The Independent National Commission on Human Rights calls on the Ministry of Justice to act on allegations of rape reported by a female junior officer of the Liberia National Police against a senior police officer.
According to a February 10, 2022 complaint filed with the Commission, the alleged rape occurred on November 25, 2021, when the senior officer summoned the female officer to his office at about 4:45 pm. The report alleges that the formal complaint filed with the Liberia National Police has not been entertained since November 2021 and that it is still awaiting recommendations from the Professional Standards Department on whether or not the allegation of rape, as levied by the female junior officer, has sufficient magnitude to warrant a formal charge of rape against the male officer.
The INCHR, in a press statement, notes that while there have been several demands to the Police to turn over the officer to the appropriate authorities to ensure accountability, the LNP authorities have maintained that a preliminary investigation must first be conducted by its Professional Standards Board before any other legal process could follow.
According to the Police, Section 22.91(d) of the 2015 Act Establishing the Liberia National Police provides that “the PSD shall conduct all disciplinary proceedings against all LNP officers below the rank of Deputy Inspector General of Police.”
The statement says it is in the context of the Police’s internal procedures that the INCHR takes the position that the authority granted to the Professional Standards Board to preliminarily investigate grievous allegations such as rape, as well as the submission of the Board’s recommendations to the Inspector General of Police for review, decision, and action, undermines and impugns legal standards set, as well as national gains made in the fight against rape in Liberia.
The Commission recalls that in September 2021, President George Manneh Weah declared rape a national emergency in Liberia and that before the declaration, accountability for rape had to be legislated within the confines of very high standards under the laws of Liberia.
It says specifically, Section 25.3(a) of the Act Establishing Criminal Court E (Sexual Offense Cour) provides limited jurisdiction for the Magisterial Courts in rape cases to charging an offense and issuing an arrest warrant for persons charge, not preliminary examination.
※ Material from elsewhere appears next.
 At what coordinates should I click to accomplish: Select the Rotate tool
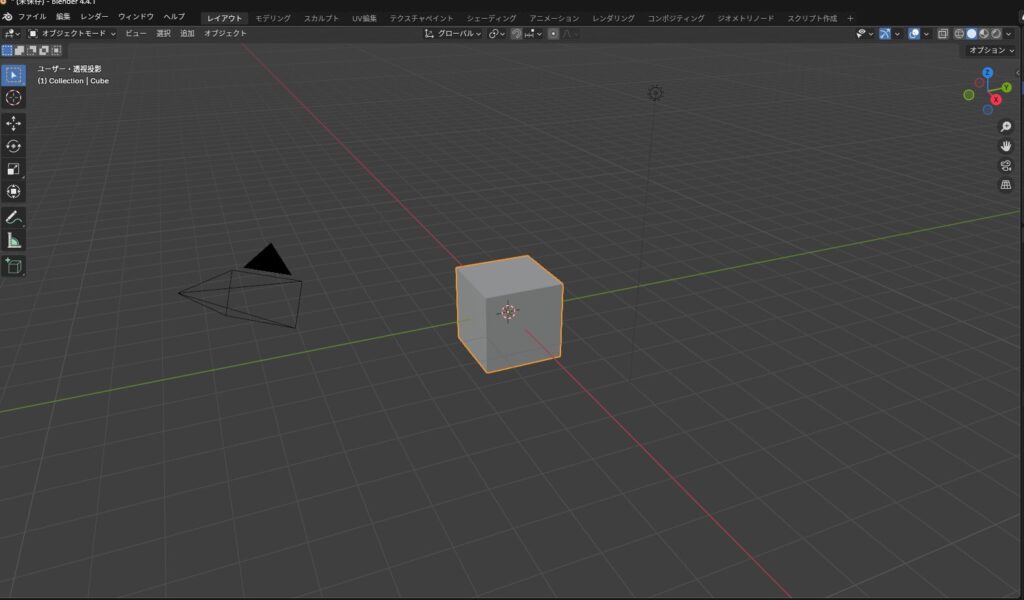click(14, 146)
The Commission opines that the parity of reasoning that stops a Magistrate from conducting a preliminary examination in cases of rape at the level of the magisterial court, is an overwhelming basis for which the Police Professional Standards Board cannot, and should not, conduct a preliminary examination in the allegation of rape brought against the senior police officer”, the INCHR argues.
It says similarly, it is also a basis for which the Director of Police cannot sit as judge and jury to accept, modify or reject recommendations emanating from the Professional Standards Board, observing that this wide flexibility and leverage of police authority raise serious rights concerns as it has the propensity to undermine access to justice for rape and other forms of sexual offenses. “This latitude to first conduct preliminary hearings in rape cases also puts police officers accused of rape in a different category, than other individuals accused of rape.”
The INCHR further informs that the peculiar nature of this case makes it more compelling and expedient to apply the highest of standards under Liberian law, noting that both the complainant and the accused are officers and that the act is alleged to have taken place on the premise of the Liberia National Police is of grave concern.
It recalls that on June 20, 2020, an officer of the LNP was accused of raping a fifteen-year-old girl at a police sub-station in Monrovia, after the victim was placed in police custody in response to an attempted rape incident against the said individual.
The victim, it says reported that while in police custody later the same night, an on-duty night officer forcibly had sex with her, noting that this past incident underscores the need for the LNP to allow the law to take its course, as a police station should be one of the safest places in Monrovia.
Meanwhile, the Commission is calling on the Ministry of Justice to act on the allegations of rape brought against the senior police officer and recognizes that the essence of prosecution is not limited to establishing guilt, but also to ensure that justice is served.